The Annapolis and Elk Ridge Railroad, later the Annapolis, Washington and Baltimore Railroad, once provided rail service to Annapolis, Maryland, and was one of the earliest railroads in the U.S.  It later merged into the Washington, Baltimore and Annapolis Electric Railway and was finally abandoned.  The only traces of it today are a few small sidings and utility poles that follow its former right of way.

History

Origins

In 1835, the Baltimore and Ohio Railroad (B&O) opened its Washington Branch, connecting its main line just outside Baltimore to Washington, DC. In 1836, the Maryland General Assembly voted to sponsor construction of a rail line to service the state capital in Annapolis. On March 21, 1837, a charter was granted to the Annapolis and Elk Ridge Railroad. As originally planned, instead of proceeding directly to Washington or Baltimore, the line was to start at Elkridge Landing in the western part of Anne Arundel County, now modern day eastern Howard County. There it could connect not only with the B&O but also with ships on the Patapsco River. Instead, the line started at a point named Annapolis Junction near Savage Factory, near milestone 18 on the Washington Branch.
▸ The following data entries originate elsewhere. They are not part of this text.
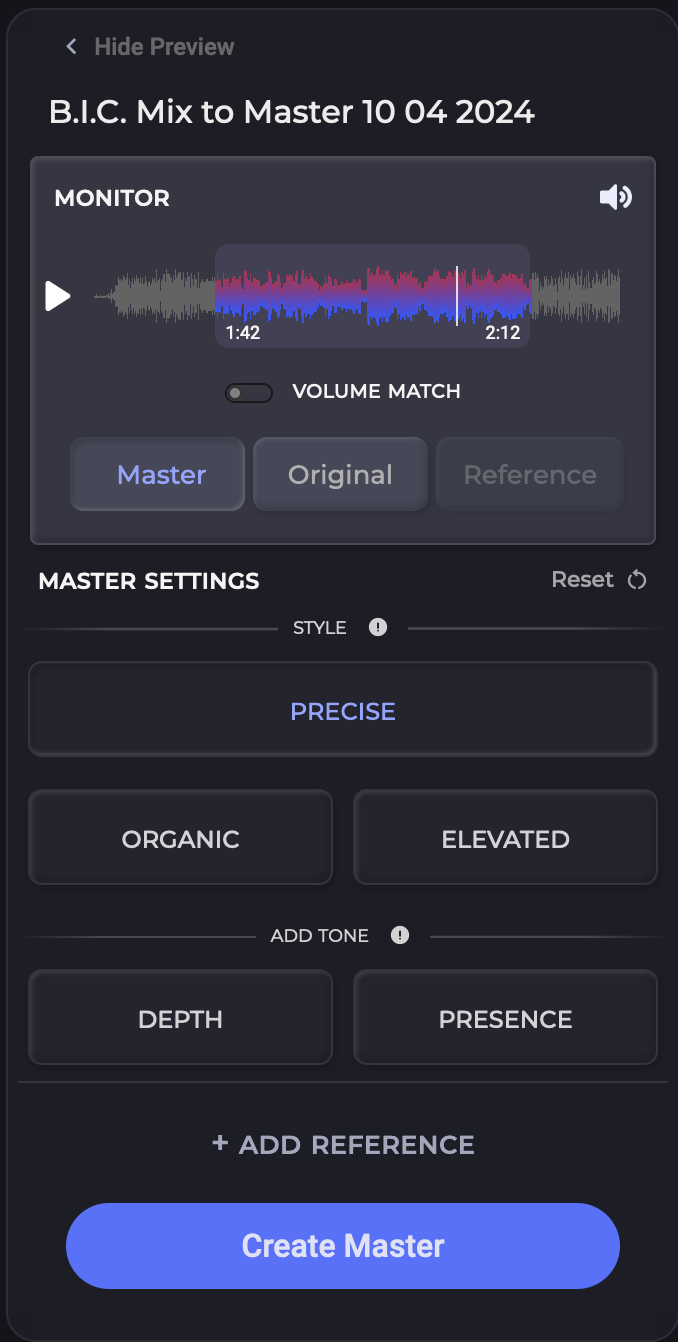Play the song preview in the Monitor
The width and height of the screenshot is (678, 1342).
coord(57,296)
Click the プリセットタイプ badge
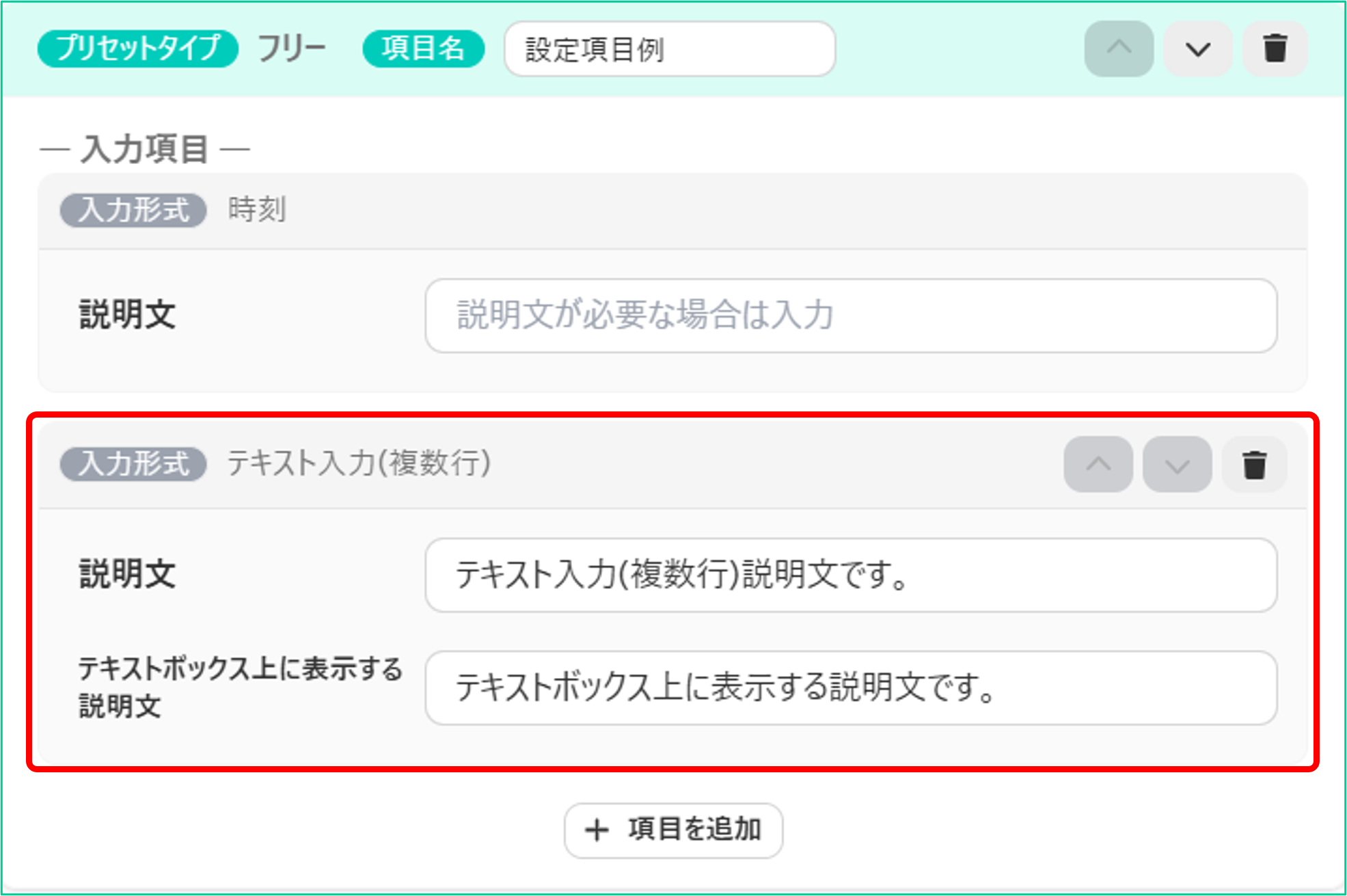The width and height of the screenshot is (1347, 896). point(138,49)
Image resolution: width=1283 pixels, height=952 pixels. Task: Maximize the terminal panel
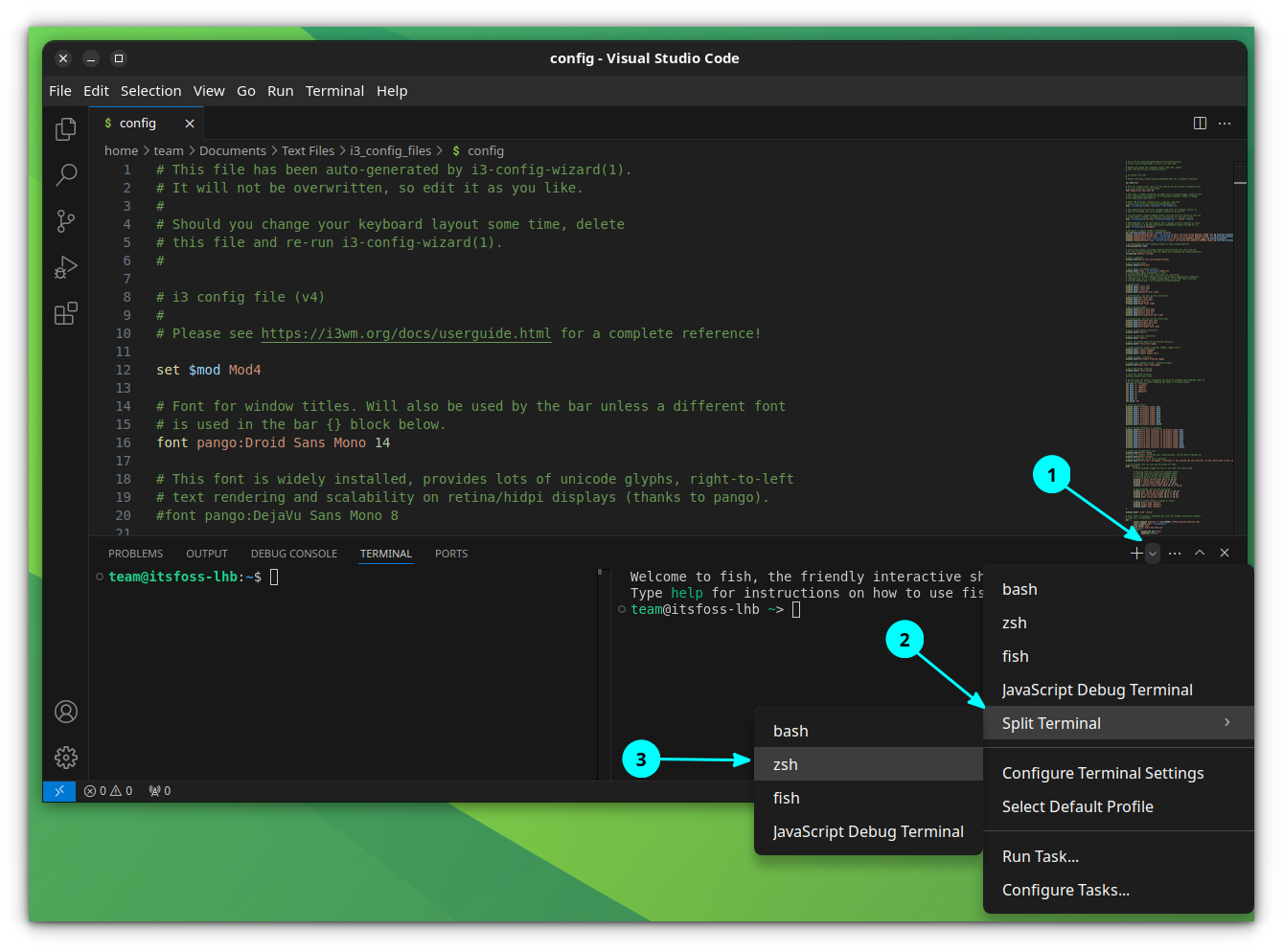(x=1199, y=553)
Construction started on June 12, 1838, finishing on December 25, 1840, for $405,658.65 with, $300,000 of which came from the state. Service was inaugurated on the 26th of December 1840 at 6am out of the West Street station in Annapolis with fares of $2 to Baltimore, $2.50 to Washington, D.C., and local stations at 6¼ cents per mile. The railroad was single-tracked along most of its length and followed the drainage divide (or crest) into the Severn River on the north and the Patuxent River basin to the south. There were trestles spanning Chandlers Run and Rouges Harbor Branch and an excavation at Magazine Hill, just east of Waterbury. On 18 May 1841, a fire in the engine house at Annapolis damaged both engines, fueled by wood stored in the same building. Service was restored by July.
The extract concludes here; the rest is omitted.